§ **Page text**
——
Either situation could apply in the coming months and compulsory licences could well become vital in the fight against COVID-19.
Sections 55-59 of the Act relate to the government’s ability to use patented inventions ‘for the service of the Crown’. This provides for any government department or person to perform certain acts for the services of the Crown, which would otherwise infringe a patent without the consent of the patent owner. In times of emergency, the powers and authorised acts are extended further. The law covers compensation to the patent owner for loss of profits suffered as a result of the use.
These provisions mainly apply to military scenarios; however, the emergency provisions have never been used since the Act has come into force. Given the effects the coronavirus is having on our way of life, it is entirely possible that it meets the definition of an emergency. Many other jurisdictions have similar legislation, and some are already relying on it to assist in their response to COVID-19.
What are other countries doing?
——
§ **Supplied material**
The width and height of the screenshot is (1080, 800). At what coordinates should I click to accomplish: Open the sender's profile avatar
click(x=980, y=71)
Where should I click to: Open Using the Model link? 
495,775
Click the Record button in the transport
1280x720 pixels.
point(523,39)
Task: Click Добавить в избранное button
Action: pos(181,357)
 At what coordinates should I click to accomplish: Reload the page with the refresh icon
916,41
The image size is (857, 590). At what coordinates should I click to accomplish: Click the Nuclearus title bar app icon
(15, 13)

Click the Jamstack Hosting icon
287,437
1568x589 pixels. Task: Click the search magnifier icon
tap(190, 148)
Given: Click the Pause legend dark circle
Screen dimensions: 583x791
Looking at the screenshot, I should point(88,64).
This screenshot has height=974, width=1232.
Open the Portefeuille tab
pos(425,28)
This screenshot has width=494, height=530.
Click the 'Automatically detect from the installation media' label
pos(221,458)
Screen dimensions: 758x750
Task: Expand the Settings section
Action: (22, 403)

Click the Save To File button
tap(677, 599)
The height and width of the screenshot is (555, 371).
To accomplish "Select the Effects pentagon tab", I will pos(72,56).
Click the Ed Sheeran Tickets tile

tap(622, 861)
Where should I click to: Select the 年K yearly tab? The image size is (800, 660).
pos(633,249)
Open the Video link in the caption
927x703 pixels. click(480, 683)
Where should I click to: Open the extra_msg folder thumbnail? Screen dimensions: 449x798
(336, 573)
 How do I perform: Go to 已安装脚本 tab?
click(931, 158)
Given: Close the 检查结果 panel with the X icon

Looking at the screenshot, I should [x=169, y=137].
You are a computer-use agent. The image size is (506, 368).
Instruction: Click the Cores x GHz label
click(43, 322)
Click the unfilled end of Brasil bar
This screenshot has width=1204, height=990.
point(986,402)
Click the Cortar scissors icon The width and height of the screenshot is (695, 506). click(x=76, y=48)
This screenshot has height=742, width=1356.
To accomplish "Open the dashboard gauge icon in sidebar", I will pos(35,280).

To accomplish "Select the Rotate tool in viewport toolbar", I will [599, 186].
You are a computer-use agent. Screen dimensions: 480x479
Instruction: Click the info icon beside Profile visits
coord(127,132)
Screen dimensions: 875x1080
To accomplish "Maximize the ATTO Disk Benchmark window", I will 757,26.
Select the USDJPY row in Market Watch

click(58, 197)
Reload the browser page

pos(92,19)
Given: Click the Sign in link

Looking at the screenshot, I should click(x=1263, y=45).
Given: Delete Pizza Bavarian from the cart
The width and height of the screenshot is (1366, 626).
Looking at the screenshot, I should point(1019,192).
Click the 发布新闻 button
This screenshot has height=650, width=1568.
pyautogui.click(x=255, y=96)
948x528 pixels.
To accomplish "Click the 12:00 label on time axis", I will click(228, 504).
——
§ **Activity A**
In the passage on patents and COVID-19, which sections of the Act cover the government's use of patented inventions "for the service of the Crown"?
§ **Activity B**
Continue the passage on patents and COVID-19 from its last line.

§ **Reply A**
Sections 55-59

§ **Reply B**
The Israeli government recently authorised the use of three patents for maintenance of essential supplies and services to its citizens. For the first time since the introduction of the Israel Patents Law in 1967, the state issued a permit for the use of three Israeli patents covering the antiretrovirus drug Kaletra to import and use the drug in the treatment of patients suffering from COVID-19. The drug is mainly used to treat HIV, but has recently been found to be effective in the treatment of COVID-19 patients.
Like the UK, Israeli patent law permits the exploitation of a patent by the government when it is deemed to be of national interest. As the Kaletra drug showed promise for treating COVID-19 and the patentee was not able to supply Israel with enough of the drug, it was deemed sufficient to rely on the legislation to exploit the drug.
Chile’s lower house of parliament also passed nearly unanimously a resolution to allow the government to issue compulsory licences for any medicines, vaccines and other technologies useful in the fight against COVID-19.
Time is of the essence
The World Health Organisation reported in March 2020 that out of the 44 COVID-19 vaccines in clinical evaluation, two have reached the human trials stage. Patents will inevitably be taken out on the most successful vaccines.
The race to become the legal owner of these new treatments is accelerating. A virology institute in Wuhan under the Chinese Academy of Sciences faced criticism after it was revealed that it had applied for a patent for a US-developed drug to treat COVID-19. Though the drug has not been approved, it showed promise in pre-trial testing. If the patent application is approved, Gilead (the creator of the drug) may not be able to sell its own drug for the purposes of treating COVID-19 without the institute’s consent.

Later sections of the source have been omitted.